Rechtliche Beurteilung

[13]     Die Revision ist zulässig und im Sinn des Aufhebungsantrags berechtigt, weil die Entscheidung des Berufungsgerichts zur Wahrung der Rechtssicherheit korrekturbedürftig ist.

[14]           1. Obwohl beide Parteien wiederholt vorbrachten, der Kläger sei von der Schule ausgeschlossen worden, ist damit offensichtlich kein Schulausschluss iSd § 49 Abs 1 SchUG durch die Schulbehörde gemeint. Vielmehr war auch schon in erster Instanz unstrittig, dass der Beklagte keinen Schulausschluss des Klägers beantragt hat und daher auch kein entsprechender Bescheid der Schulbehörde existiert.
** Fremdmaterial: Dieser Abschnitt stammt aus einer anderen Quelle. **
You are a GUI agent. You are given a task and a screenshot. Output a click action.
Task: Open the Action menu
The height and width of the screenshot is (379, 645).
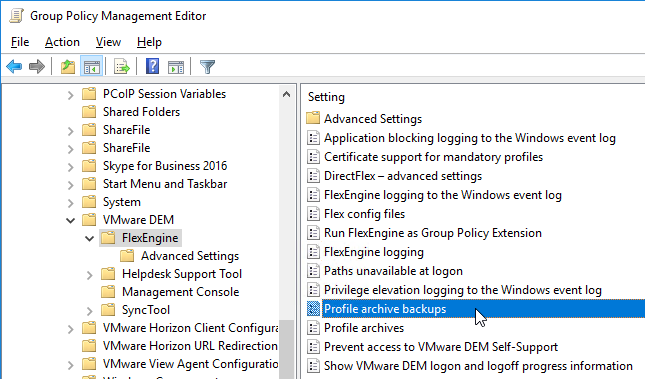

[15]           Gegenstand dieses Verfahrens sind daher keine Amtshaftungsansprüche aufgrund hoheitlichen Handelns des beklagten Schulerhalters als beliehenem Unternehmen (vgl 1 Ob 29/14t Pkt 2.2). Vielmehr geht es um Schadenersatzansprüche des Klägers wegen Beendigung des Schulbesuchs durch den Beklagten aus einem im privatrechtlichen Schulaufnahmevertrag vereinbarten Grund gemäß § 33 Abs 8 SchUG (vgl Hauser, SchUG1 [2014] FN 1125). Der Schulaufnahmevertrag ist ein Dauerschuldverhältnis, mit dem sich der Schulerhalter einer Privatschule mit Öffentlichkeitsrecht zur Erfüllung eines öffentlich-rechtlichen Anspruchs verpflichtet. Für Ansprüche wegen ungerechtfertigter Auflösung eines solchen Vertrags ist der Rechtsweg gegen den Schulerhalter zulässig (6 Ob 159/01b).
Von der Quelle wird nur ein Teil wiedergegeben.